„Berlin vergisst nie!“ – Ralph Dionne
Ralph Dionne
Flugzeugmechaniker und Flugingenieur der Berliner Luftbrücke
Der geschilderte Vorfall ereignete sich im Mai 2019 während der Feierlichkeiten zum 70. Jahrestag der Berliner Luftbrücke. Mein Sohn Gary und ich waren nach Berlin geflogen, um an dieser denkwürdigen Veranstaltung teilzunehmen. Auch andere amerikanische und britische Luftbrückenveteranen sowie deren Familienangehörige und Freunde waren anwesend.

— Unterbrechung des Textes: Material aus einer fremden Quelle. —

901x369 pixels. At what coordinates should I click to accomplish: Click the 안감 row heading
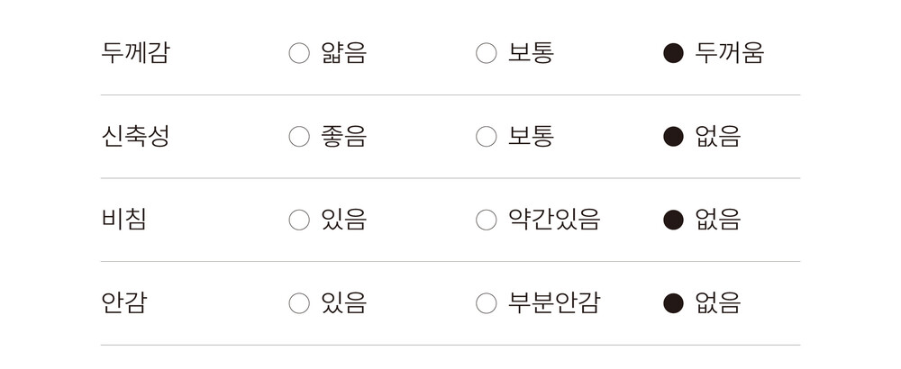pos(124,303)
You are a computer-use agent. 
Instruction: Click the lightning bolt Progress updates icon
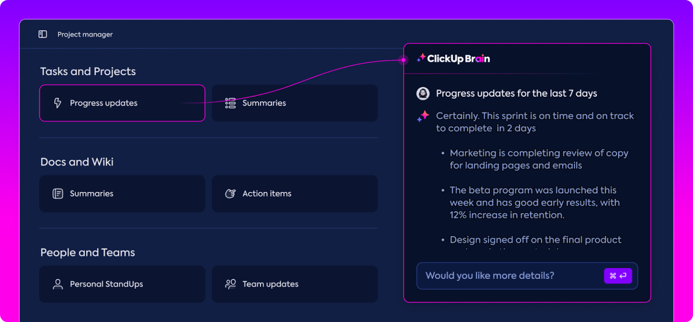coord(57,103)
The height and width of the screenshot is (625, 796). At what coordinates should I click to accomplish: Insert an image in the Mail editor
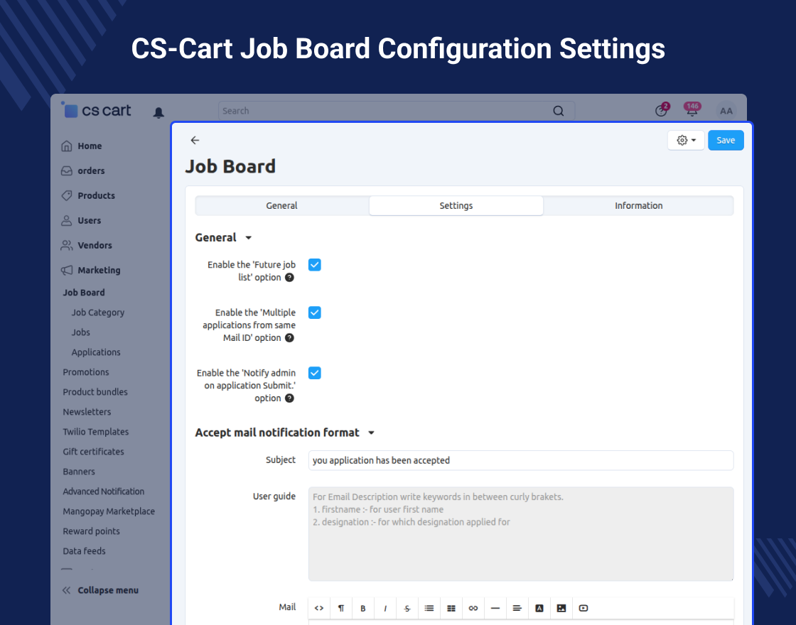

Frau Roswitha Barry aus Danville, Kalifornien, war maßgeblich an der Betreuung und Koordination der anreisenden amerikanischen und britischen Gäste beteiligt. Als besondere Nebenveranstaltung organisierte sie für etwa zwanzig Gäste aus den USA und Großbritannien ein gemeinsames Abendessen im renommierten Restaurant Dicke Wirtin.

Am vorgesehenen Abend traf die Gruppe mit Kleinbussen am Restaurant ein, die freundlicherweise von Mitarbeitern des Berliner Luftbrückendenkmal-Museums in Frankfurt gefahren wurden. Bereits beim Betreten des Eingangs war der stolze, traditionsreiche Charakter des Hauses spürbar, eine Atmosphäre, die von vielen Jahren gelebter Geschichte geprägt war.
Das deutsche Essen war ausgezeichnet und reichlich bemessen, und die angeregte Unterhaltung innerhalb der eng verbundenen Gruppe trug wesentlich zur besonderen Stimmung des Abends bei. Besonders lebendig blieb mir das herzliche, ausgelassene Lachen einiger unserer britischen Freunde in Erinnerung.
Als das Essen sich dem Ende näherte, verließen die Fahrer die Gruppe, um die gemieteten Kleinbusse zu holen. Ein Teil der Gäste, darunter auch mein Sohn Gary, der bereits fertig gegessen hatte, ging nach draußen und wartete dort auf die Rückkehr der Fahrzeuge.
Unter den Anwesenden befand sich eine Kellnerin, die Fragen stellte, was ungewöhnlich war. Noch bevor ich mein Essen beendet hatte, bemerkte ich die zunehmende Unruhe draußen. Aus Neugier ging ich zum Eingangsbereich und schloss mich der Gruppe an.
Sie fragte mich, ob ich ein Veteran der Berliner Luftbrücke sei. Als ich ihr dies bestätigte, wurde sie sehr emotional. Sie umarmte mich und erzählte allen Anwesenden, dass ihre Großmutter ihr als kleines Mädchen oft berichtet habe, dass „vor vielen Jahren Männer vom Himmel herabgestiegen seien, um den hungernden Menschen in Berlin Lebensmittel und Hilfe zu bringen“. Sie fügte hinzu, dass sie sich ihr ganzes Leben gefragt habe, ob sie jemals einem dieser „Engel“ begegnen würde – und nun überwältigt sei, dass dieser Moment endlich gekommen sei.
Dann fragte sie mich, ob ich mein Abendessen bereits bezahlt hätte. Da ich nur aus Neugier nach draußen gekommen war, erklärte ich ihr, dass ich noch nicht bezahlt habe. Ein Kellner stand am Eingang und beobachtete die Szene. Die Kellnerin rief ihn beim Namen und bat ihn, meine Rechnung zu ihr zu bringen. Er ging zurück ins Restaurant und kam kurz darauf mit der Rechnung wieder . Sie hielt sie ins Licht, las sie und sagte dann nur zwei Worte:
„Ich zahle.“
Es war eine wunderbare Geste, und es folgte eine weitere herzliche Umarmung – hier in Berlin, 3.795 Meilen von meinem Zuhause entfernt. Wo sonst auf der Welt würde man eine solche Wertschätzung erleben, von einer Kellnerin, für ein Ereignis, das siebzig Jahre zurückliegt, ausgedrückt mit den schlichten, ehrlichen Worten: „Ich zahle.“
Es geht nicht um den Betrag, sondern um die aufrichtige Dankbarkeit, die von vielen Berlinern bis heute zum Ausdruck gebracht wird. Genau darin bestätigt sich die zeitlose Wahrheit: Berlin vergisst nie.